▸ **What you will do**
Update the part of the records that opens with the line containing "Click the question mark support icon" and closes with the line containing "click(x=489, y=221)", both lines included. Replace "support icon" with "help icon", leave everything else unchanged, and omit the pictures from the answer.

▸ **Data supplied**
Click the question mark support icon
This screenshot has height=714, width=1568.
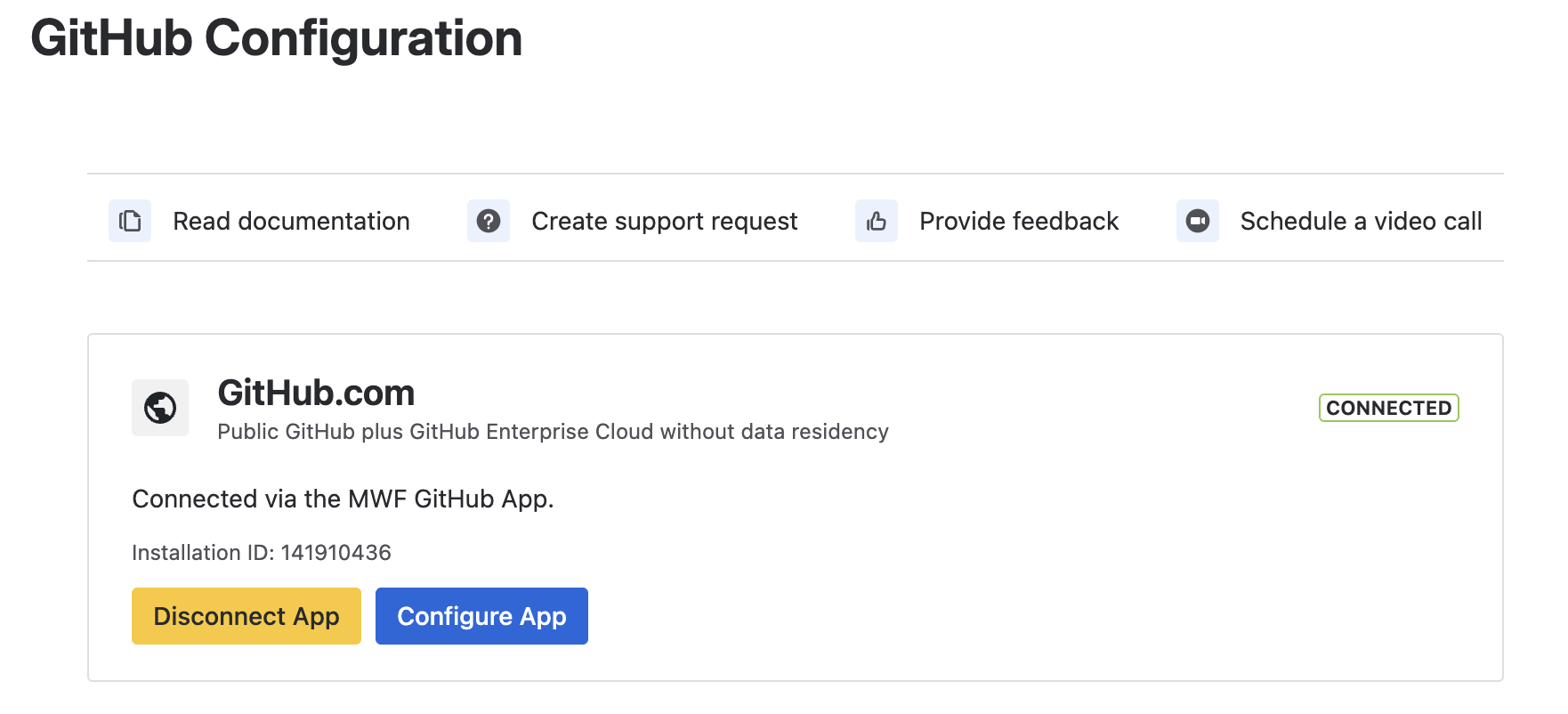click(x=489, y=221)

==

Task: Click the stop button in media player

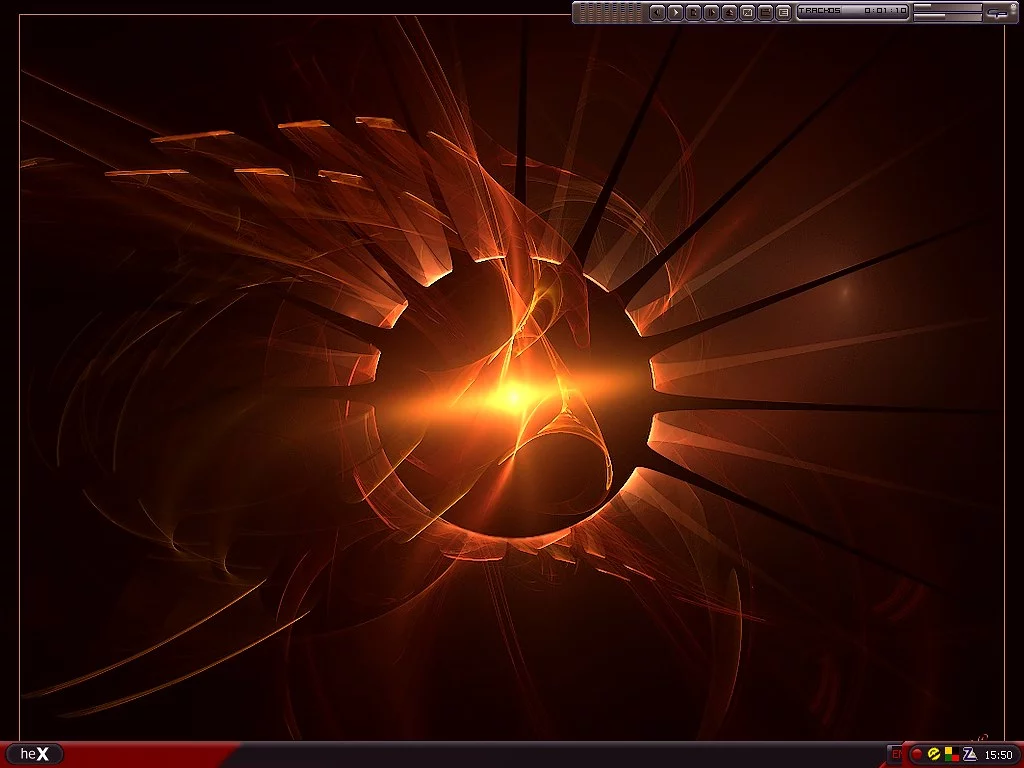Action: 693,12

* * *

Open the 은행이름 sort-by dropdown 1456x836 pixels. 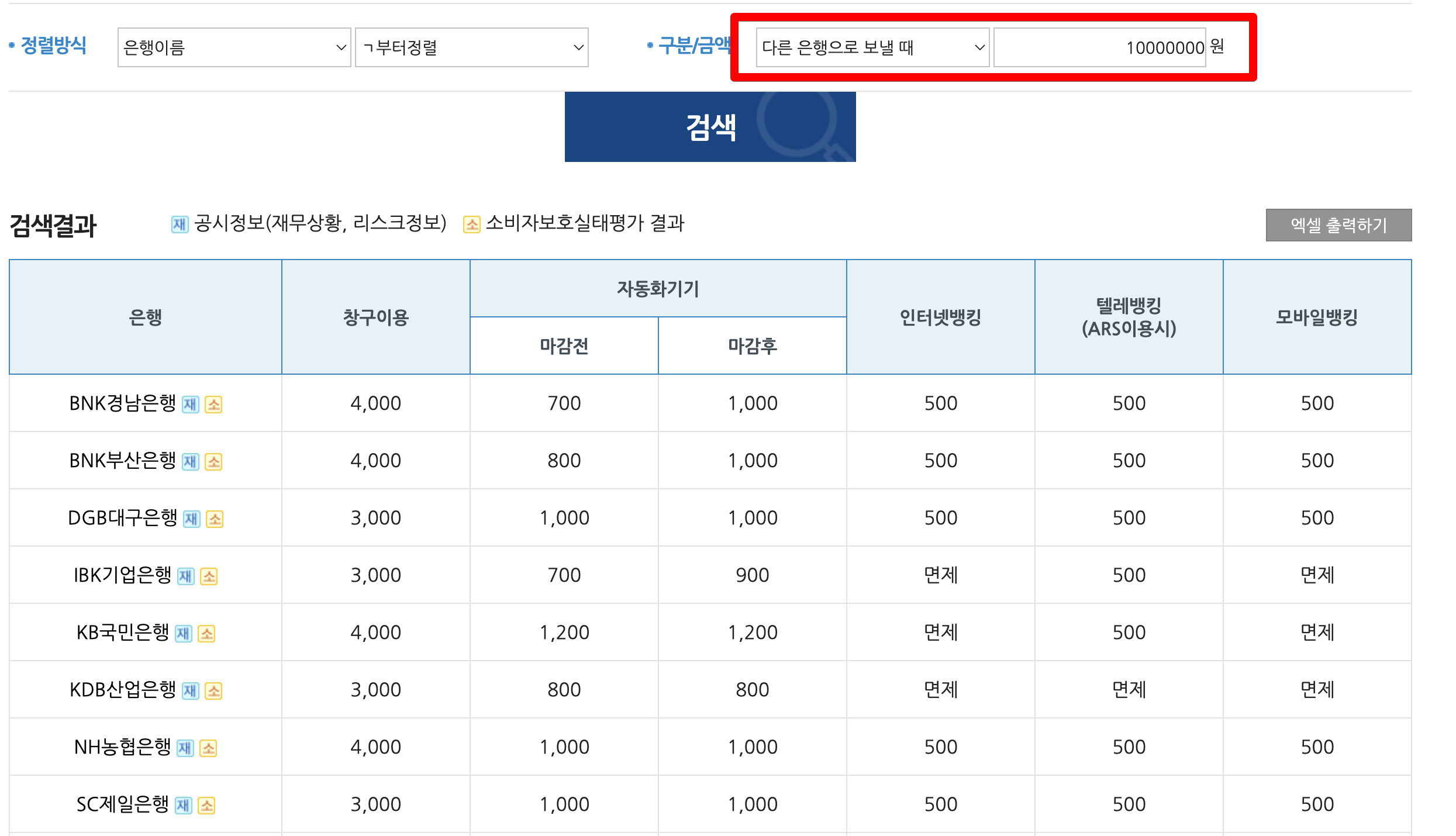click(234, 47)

▸ **The completed task**
Click the question mark help icon
This screenshot has height=714, width=1568.
click(x=489, y=221)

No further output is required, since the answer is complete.